Modern anesthesia practice has an excellent record of safety for the parturient. The anesthesia-related maternal mortality rate in the United States is estimated at 1 per 1 million live births (Hawkins, 2011). Indeed, in the latest report from the Centers for Disease Control and Prevention, Creanga and colleagues (2015) cited anesthesia as the cause of pregnancy-related death in only 0.7 percent of maternal deaths in the United States from 2006 to 2010. Also, the 2010 to 2012 triennial report from the United Kingdom and Ireland described a direct anesthetic mortality rate of 0.17 per 100,000 maternities (Knight, 2014). Finally, the Serious Complication Repository (SCORE) Project of the Society for Obstetric Anesthesia and Perinatology (SOAP) captured data from 257,000 parturients receiving an anesthetic between 2009 and 2014 (D'Angelo, 2014). No deaths were reported, and serious anesthesia-related complications occurred in 1 of 3000 patients. The most frequent was high neuraxial block.
For safe anesthesia administration, the obstetric anesthesiologist should understand the unique characteristics of the gravida. These include alterations in maternal physiology, maintenance of uterine perfusion, and fetal response to anesthetic interventions. So too must the obstetrician be familiar with the effects of anesthesia on these parameters during surgery.
Changes in maternal physiology affect several aspects of anesthetic management (Gaiser, 2014). Cardiovascular changes include increases in cardiac output and blood volume that begin in the first trimester. By 28 weeks' gestation, these measure 30 to 40 percent above baseline (Table 19-1). Dilutional anemia caused by plasma expansion reduces the hematocrit.

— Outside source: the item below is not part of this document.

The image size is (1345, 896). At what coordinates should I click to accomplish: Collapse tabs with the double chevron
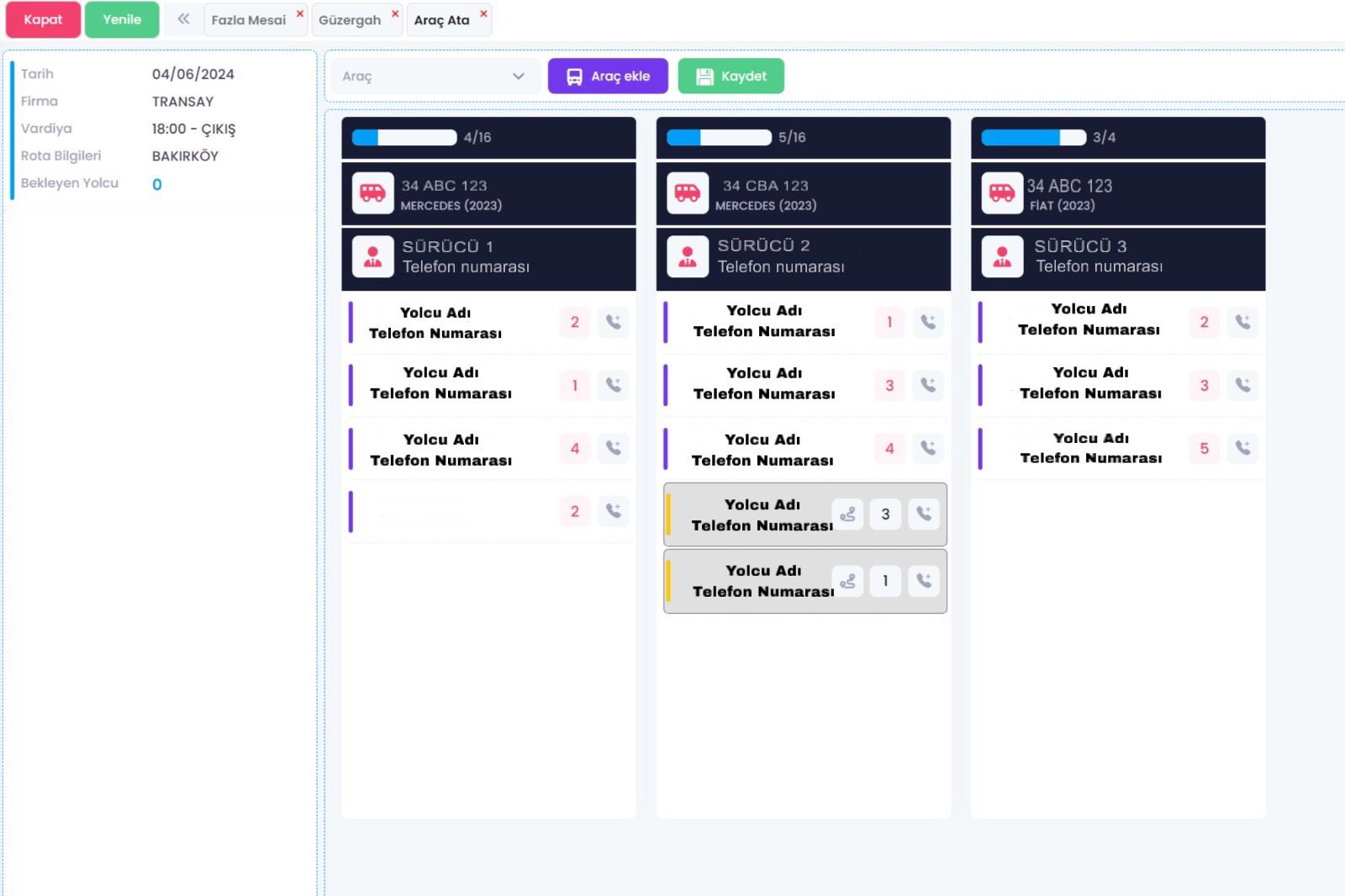coord(183,19)
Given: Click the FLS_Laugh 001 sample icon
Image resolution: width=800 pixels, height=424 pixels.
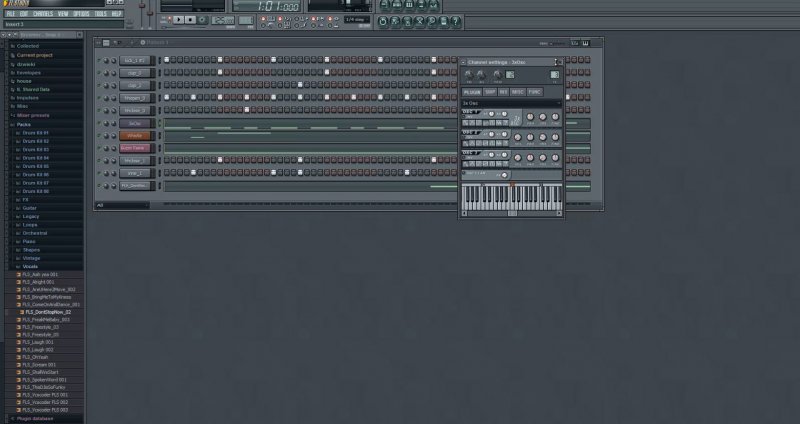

TABLE 19-1.Cardiovascular Implications of Physiologic Changes of Normal Pregnancy ||Download (.pdf) TABLE 19-1. Cardiovascular Implications of Physiologic Changes of Normal Pregnancy
|Variable ||Change ||Clinical Implications |
|Blood volume ||↑40% ||Hypervolemia; can tolerate 1000 mL blood loss well |
|Plasma volume ||↑50% ||Greater plasma than red cell expansion causes dilutional anemia |
|Heart rate ||↑15 bpm ||Mild baseline tachycardia |
|Cardiac output ||↑40% ||More cardiac work to accommodate the increased blood volume |
|Systemic vascular resistance ||↓20% ||Blood pressure remains normal despite ↑ cardiac output and blood volume |
|Aortocaval compression ||Varies ||Reduces cardiac preload in supine position |
Despite the increase in blood volume and cardiac output, the parturient is susceptible to hypotension from aortocaval compression in the supine position. This is especially true after loss of sympathetic tone associated with regional anesthesia. If the uterus occludes the vena cava in the supine position, preload to the heart is obstructed (Lee, 2012b). Only about 10 percent of pregnant patients at term develop symptoms of shock in the supine position. However, fetal compromise from lowered uterine perfusion can develop even in an asymptomatic mother. For this reason, uterine displacement is an encouraged practice after midpregnancy.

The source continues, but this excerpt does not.